Records from a data source
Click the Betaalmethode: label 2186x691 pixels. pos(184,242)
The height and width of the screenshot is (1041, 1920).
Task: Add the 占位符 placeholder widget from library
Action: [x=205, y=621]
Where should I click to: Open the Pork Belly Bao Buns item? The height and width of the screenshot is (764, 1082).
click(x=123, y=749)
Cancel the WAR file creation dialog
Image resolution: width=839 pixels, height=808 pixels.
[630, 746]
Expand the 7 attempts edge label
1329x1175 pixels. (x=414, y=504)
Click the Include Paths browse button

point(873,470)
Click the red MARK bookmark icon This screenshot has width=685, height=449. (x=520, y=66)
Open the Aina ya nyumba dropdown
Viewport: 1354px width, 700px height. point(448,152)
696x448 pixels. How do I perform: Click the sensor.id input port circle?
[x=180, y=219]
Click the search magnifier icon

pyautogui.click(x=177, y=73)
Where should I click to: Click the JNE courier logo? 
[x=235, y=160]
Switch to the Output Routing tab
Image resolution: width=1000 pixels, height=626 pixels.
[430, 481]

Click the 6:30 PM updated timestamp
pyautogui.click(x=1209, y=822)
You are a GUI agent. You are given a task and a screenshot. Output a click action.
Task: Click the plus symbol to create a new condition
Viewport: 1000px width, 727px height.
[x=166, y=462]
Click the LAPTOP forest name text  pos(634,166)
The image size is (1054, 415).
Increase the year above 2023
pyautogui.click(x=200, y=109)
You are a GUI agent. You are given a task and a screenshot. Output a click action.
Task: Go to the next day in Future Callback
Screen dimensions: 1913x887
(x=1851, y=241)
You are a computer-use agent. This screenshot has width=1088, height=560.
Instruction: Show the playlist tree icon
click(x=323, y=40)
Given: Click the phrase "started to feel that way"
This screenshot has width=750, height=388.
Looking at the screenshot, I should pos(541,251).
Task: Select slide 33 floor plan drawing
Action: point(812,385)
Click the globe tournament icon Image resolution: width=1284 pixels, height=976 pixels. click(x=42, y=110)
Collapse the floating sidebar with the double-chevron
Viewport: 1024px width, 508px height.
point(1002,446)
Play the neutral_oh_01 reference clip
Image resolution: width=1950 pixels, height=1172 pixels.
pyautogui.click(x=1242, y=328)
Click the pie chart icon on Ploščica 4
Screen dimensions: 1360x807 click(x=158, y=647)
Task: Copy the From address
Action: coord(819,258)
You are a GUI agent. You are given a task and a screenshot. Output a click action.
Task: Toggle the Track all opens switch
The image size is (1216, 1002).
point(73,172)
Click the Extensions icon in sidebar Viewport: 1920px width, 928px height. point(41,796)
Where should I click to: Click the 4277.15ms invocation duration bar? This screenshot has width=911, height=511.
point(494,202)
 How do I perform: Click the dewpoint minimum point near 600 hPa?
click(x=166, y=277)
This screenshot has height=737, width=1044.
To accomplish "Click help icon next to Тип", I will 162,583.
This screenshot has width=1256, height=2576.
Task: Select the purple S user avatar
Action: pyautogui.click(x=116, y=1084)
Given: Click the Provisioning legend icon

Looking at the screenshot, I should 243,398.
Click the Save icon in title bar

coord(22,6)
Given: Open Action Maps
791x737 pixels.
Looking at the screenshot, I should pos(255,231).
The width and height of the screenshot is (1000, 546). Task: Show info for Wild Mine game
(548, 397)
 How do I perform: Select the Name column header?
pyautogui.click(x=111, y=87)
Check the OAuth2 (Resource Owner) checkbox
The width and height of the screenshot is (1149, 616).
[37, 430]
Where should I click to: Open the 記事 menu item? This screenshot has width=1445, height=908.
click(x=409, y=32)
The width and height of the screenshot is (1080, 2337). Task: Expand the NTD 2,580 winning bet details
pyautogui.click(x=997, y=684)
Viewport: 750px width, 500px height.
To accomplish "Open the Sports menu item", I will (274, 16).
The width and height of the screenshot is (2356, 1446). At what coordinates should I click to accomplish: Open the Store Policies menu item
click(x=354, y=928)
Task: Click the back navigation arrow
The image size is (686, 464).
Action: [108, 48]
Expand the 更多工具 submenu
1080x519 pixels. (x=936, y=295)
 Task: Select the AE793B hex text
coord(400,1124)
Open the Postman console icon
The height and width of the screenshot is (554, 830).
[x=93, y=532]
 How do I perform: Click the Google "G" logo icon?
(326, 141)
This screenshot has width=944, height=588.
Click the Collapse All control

[HOW TO COMPLETE THIS TASK] Please print out every record exactly as it is written.

[ANSWER AREA]
Click the Betaalmethode: label 2186x691 pixels. pos(184,242)
The height and width of the screenshot is (1041, 1920).
Task: Add the 占位符 placeholder widget from library
Action: [x=205, y=621]
Where should I click to: Open the Pork Belly Bao Buns item? The height and width of the screenshot is (764, 1082).
click(x=123, y=749)
Cancel the WAR file creation dialog
Image resolution: width=839 pixels, height=808 pixels.
[630, 746]
Expand the 7 attempts edge label
1329x1175 pixels. (x=414, y=504)
Click the Include Paths browse button

point(873,470)
Click the red MARK bookmark icon This screenshot has width=685, height=449. (x=520, y=66)
Open the Aina ya nyumba dropdown
Viewport: 1354px width, 700px height. point(448,152)
696x448 pixels. How do I perform: Click the sensor.id input port circle?
[x=180, y=219]
Click the search magnifier icon

pyautogui.click(x=177, y=73)
Where should I click to: Click the JNE courier logo? 
[x=235, y=160]
Switch to the Output Routing tab
Image resolution: width=1000 pixels, height=626 pixels.
[430, 481]

Click the 6:30 PM updated timestamp
pyautogui.click(x=1209, y=822)
You are a GUI agent. You are given a task and a screenshot. Output a click action.
Task: Click the plus symbol to create a new condition
Viewport: 1000px width, 727px height.
[x=166, y=462]
Click the LAPTOP forest name text  pos(634,166)
The image size is (1054, 415).
Increase the year above 2023
pyautogui.click(x=200, y=109)
You are a GUI agent. You are given a task and a screenshot. Output a click action.
Task: Go to the next day in Future Callback
Screen dimensions: 1913x887
(x=1851, y=241)
You are a computer-use agent. This screenshot has width=1088, height=560.
Instruction: Show the playlist tree icon
click(x=323, y=40)
Given: Click the phrase "started to feel that way"
This screenshot has width=750, height=388.
Looking at the screenshot, I should pos(541,251).
Task: Select slide 33 floor plan drawing
Action: point(812,385)
Click the globe tournament icon Image resolution: width=1284 pixels, height=976 pixels. click(x=42, y=110)
Collapse the floating sidebar with the double-chevron
Viewport: 1024px width, 508px height.
point(1002,446)
Play the neutral_oh_01 reference clip
Image resolution: width=1950 pixels, height=1172 pixels.
pyautogui.click(x=1242, y=328)
Click the pie chart icon on Ploščica 4
Screen dimensions: 1360x807 click(x=158, y=647)
Task: Copy the From address
Action: coord(819,258)
You are a GUI agent. You are given a task and a screenshot. Output a click action.
Task: Toggle the Track all opens switch
The image size is (1216, 1002).
point(73,172)
Click the Extensions icon in sidebar Viewport: 1920px width, 928px height. point(41,796)
Where should I click to: Click the 4277.15ms invocation duration bar? This screenshot has width=911, height=511.
point(494,202)
 How do I perform: Click the dewpoint minimum point near 600 hPa?
click(x=166, y=277)
This screenshot has height=737, width=1044.
To accomplish "Click help icon next to Тип", I will 162,583.
This screenshot has width=1256, height=2576.
Task: Select the purple S user avatar
Action: pyautogui.click(x=116, y=1084)
Given: Click the Provisioning legend icon

Looking at the screenshot, I should 243,398.
Click the Save icon in title bar

coord(22,6)
Given: Open Action Maps
791x737 pixels.
Looking at the screenshot, I should pos(255,231).
The width and height of the screenshot is (1000, 546). Task: Show info for Wild Mine game
(548, 397)
 How do I perform: Select the Name column header?
pyautogui.click(x=111, y=87)
Check the OAuth2 (Resource Owner) checkbox
The width and height of the screenshot is (1149, 616).
[37, 430]
Where should I click to: Open the 記事 menu item? This screenshot has width=1445, height=908.
click(x=409, y=32)
The width and height of the screenshot is (1080, 2337). Task: Expand the NTD 2,580 winning bet details
pyautogui.click(x=997, y=684)
Viewport: 750px width, 500px height.
To accomplish "Open the Sports menu item", I will (274, 16).
The width and height of the screenshot is (2356, 1446). At what coordinates should I click to accomplish: Open the Store Policies menu item
click(x=354, y=928)
Task: Click the back navigation arrow
The image size is (686, 464).
Action: [108, 48]
Expand the 更多工具 submenu
1080x519 pixels. (x=936, y=295)
 Task: Select the AE793B hex text
coord(400,1124)
Open the Postman console icon
The height and width of the screenshot is (554, 830).
[x=93, y=532]
 How do I perform: Click the Google "G" logo icon?
(326, 141)
This screenshot has width=944, height=588.
Click the Collapse All control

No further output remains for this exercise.